** TASK ITEM **
From the records below, output exactly the lines running from the line containing "You are a GUI" through the line containing "880 (430, 714)", and no others.

[[ INFORMATION GIVEN, beginning ]]

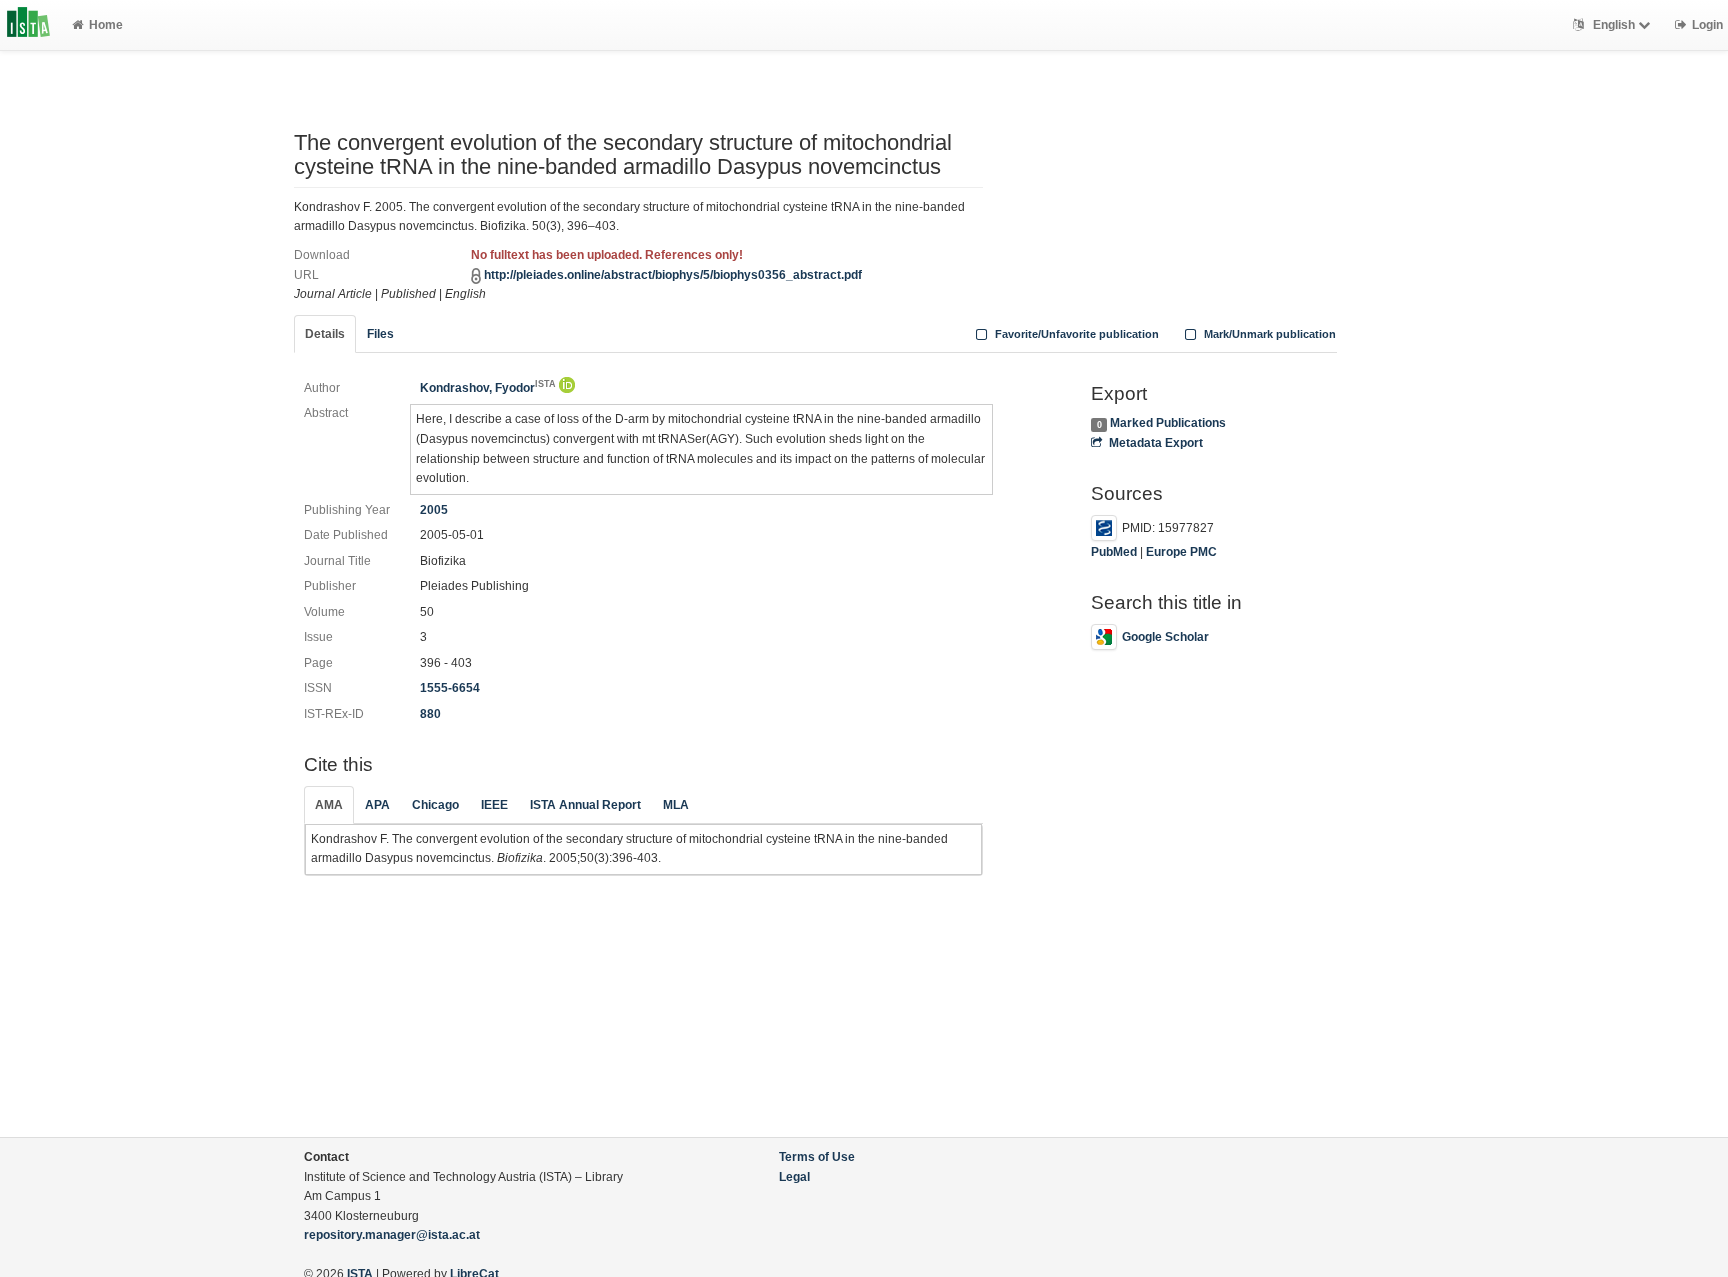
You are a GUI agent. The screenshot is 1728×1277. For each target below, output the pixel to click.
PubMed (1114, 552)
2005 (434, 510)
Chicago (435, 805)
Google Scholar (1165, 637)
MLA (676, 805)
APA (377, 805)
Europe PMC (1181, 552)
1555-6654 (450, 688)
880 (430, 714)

[[ INFORMATION GIVEN, end ]]
[[ INFORMATION GIVEN, beginning ]]

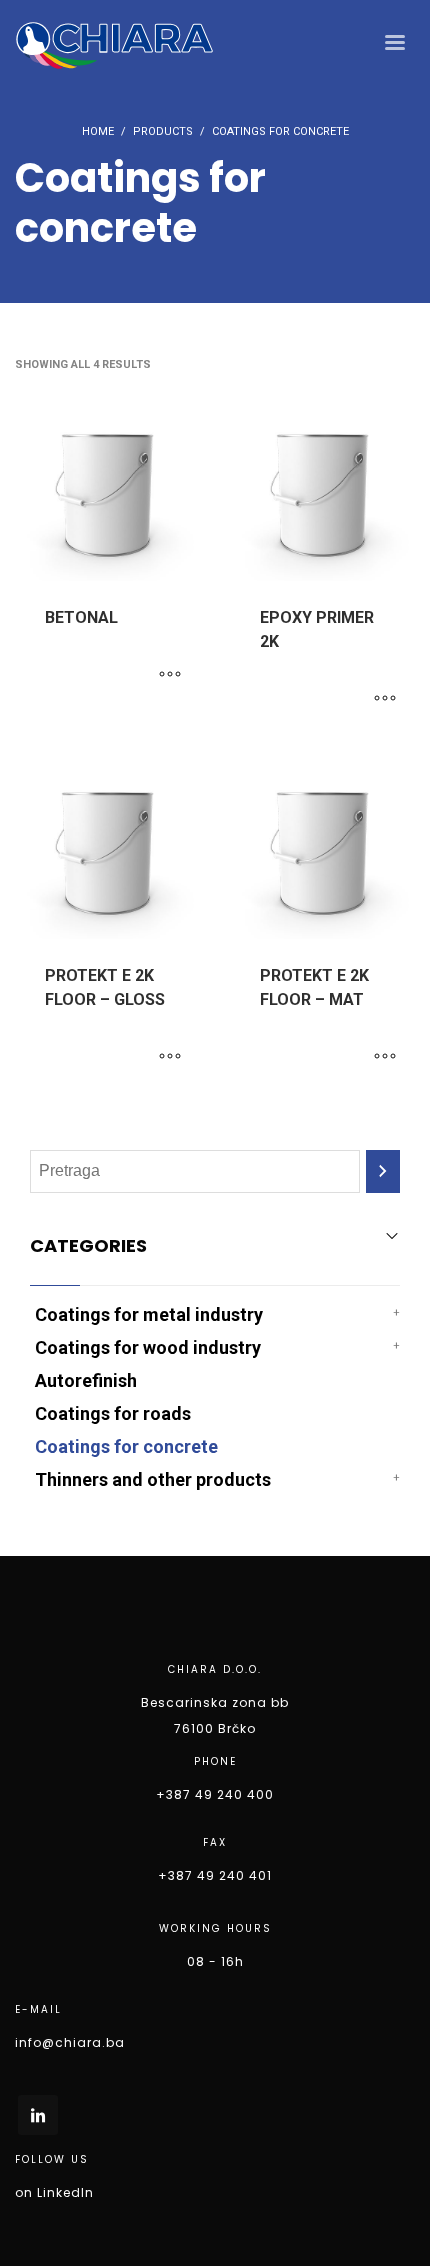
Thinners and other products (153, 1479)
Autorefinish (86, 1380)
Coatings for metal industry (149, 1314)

[[ INFORMATION GIVEN, end ]]

** RESPONSE **
You are a GUI agent. The screenshot is 1728×1277. For each target below, output the pixel to click.
PubMed (1114, 552)
2005 (434, 510)
Chicago (435, 805)
Google Scholar (1165, 637)
MLA (676, 805)
APA (377, 805)
Europe PMC (1181, 552)
1555-6654 (450, 688)
880 (430, 714)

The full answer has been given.